Artisjokken klaarmaken is heel simpel, maar wel tijdrovend. Spoel de artisjok goed af ivm evt bestrijdingsmiddelen en snijd de steel van de knop. Doe de artisjok in een pan en voeg water toe tot de artisjok gaat drijven of net onder water staat en doe er een beetje citroensap bij. Kook de artisjok in ongeveer 45 minuten gaar (is beetje afhankelijk van de grootte). Als je er zonder weerstand een blaadje uit kunt trekken is hij gaar.
Laat de artisjok uitlekken en leg hem op een bord. Ik at er een beetje knoflook- en truffelmayonaise bij, maar een vinigraite smaakt er ook uitstekend bij.
Je begint met een van de buitenste bladeren eraf te trekken.

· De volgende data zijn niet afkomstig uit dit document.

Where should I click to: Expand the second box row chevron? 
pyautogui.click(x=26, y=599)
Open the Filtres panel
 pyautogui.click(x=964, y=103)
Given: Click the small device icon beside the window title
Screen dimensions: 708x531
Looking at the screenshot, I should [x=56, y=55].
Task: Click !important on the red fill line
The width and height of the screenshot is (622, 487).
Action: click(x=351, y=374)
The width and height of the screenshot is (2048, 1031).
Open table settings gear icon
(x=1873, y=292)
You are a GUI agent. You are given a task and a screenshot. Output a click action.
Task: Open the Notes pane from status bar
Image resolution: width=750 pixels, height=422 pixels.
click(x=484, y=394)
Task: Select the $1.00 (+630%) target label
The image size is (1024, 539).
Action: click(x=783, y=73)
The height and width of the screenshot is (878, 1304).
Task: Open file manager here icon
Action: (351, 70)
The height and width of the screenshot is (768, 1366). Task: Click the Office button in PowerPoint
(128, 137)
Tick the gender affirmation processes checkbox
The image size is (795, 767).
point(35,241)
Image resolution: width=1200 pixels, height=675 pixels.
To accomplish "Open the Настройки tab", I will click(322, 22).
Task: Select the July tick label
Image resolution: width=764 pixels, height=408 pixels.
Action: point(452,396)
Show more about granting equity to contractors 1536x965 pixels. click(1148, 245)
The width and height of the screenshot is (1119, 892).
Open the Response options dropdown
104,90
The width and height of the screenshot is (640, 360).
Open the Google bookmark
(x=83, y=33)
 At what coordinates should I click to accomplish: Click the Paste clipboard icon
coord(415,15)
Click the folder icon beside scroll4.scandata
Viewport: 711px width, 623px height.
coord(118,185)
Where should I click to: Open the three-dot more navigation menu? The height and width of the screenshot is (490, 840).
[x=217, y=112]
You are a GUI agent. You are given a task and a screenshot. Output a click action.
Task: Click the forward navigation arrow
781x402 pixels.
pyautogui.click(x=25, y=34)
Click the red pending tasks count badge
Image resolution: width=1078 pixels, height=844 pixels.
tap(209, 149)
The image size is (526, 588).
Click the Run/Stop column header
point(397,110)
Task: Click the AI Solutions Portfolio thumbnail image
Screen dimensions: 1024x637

Die dip je in de saus of vinegraite en dan schraap je met je tanden het onderste, vlezige gedeelte van het blad af. Hoe meer je naar het binnen gaat, hoe dunner de blaadjes worden. Uiteindelijk kun je gewoon een hap van het blaadje nemen zo dun is het onderste gedeelte. Zo ga je door tot de blaadjes zo dun zijn dat het niet meer lukt.
Als je de laatste blaadjes van de artisjok plukt ben je bij het hooi aangekomen. Dit zijn rechtopstaande, dunne sprietjes die je niet kunt eten. Je kunt ze het best voorzichtig tussen duim en wijsvinger plukje voor plukje verwijderen.
Je houdt dan het artisjokhart over dat je weer wel kunt eten.